To solve this problem, we need to find the best possible pair of days to buy and then sell a stock to maximize our profit. But we are allowed to do this only once — that is, we can make one buy and one sell, and the buy must happen before the sell.
The trick is to look at the prices and figure out how low we can buy and how high we can sell after that buy. So, we keep track of the minimum price
we’ve seen so far while scanning the array, and at each step, we check if selling at the current price would give us more profit than what we’ve recorded before.
Understanding Through Cases
- Case 1: Profitable Transaction Exists
If the prices go up after some point, we can buy at the low point and sell at the high point. For example, in [7, 1, 5, 3, 6, 4], we buy at 1 and sell at 6 to gain a profit of 5.
- Case 2: Prices Only Go Down
If the prices keep decreasing (like [7, 6, 4, 3, 1]), then no matter where we buy and sell, we’ll always lose money. In such cases, the best we can do is avoid any transaction, and the answer is 0.

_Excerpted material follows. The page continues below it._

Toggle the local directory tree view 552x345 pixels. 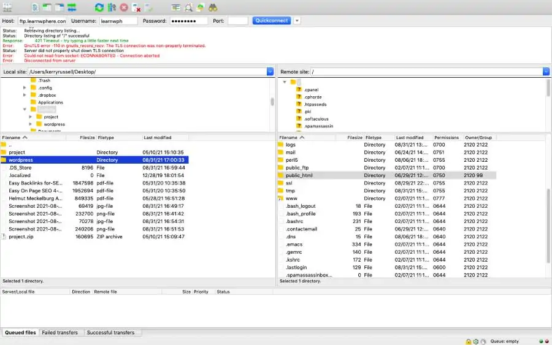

- Case 3: Constant or Increasing Trend
When prices steadily increase (like [1, 2, 3, 4, 5]), we can buy at the very beginning and sell at the end. This gives us the highest possible profit in the trend.
- Case 4: Only One Price
If the array has only one price, we cannot sell after buying, so no profit can be made. Hence, the answer is 0.
- Case 5: Empty Input
If the prices array is empty, there is no transaction possible at all. So, we return 0.
This method works efficiently because we only need to pass through the array once while tracking the lowest price seen so far and the best profit we can get. That gives us a time complexity of O(n), which is optimal for this problem.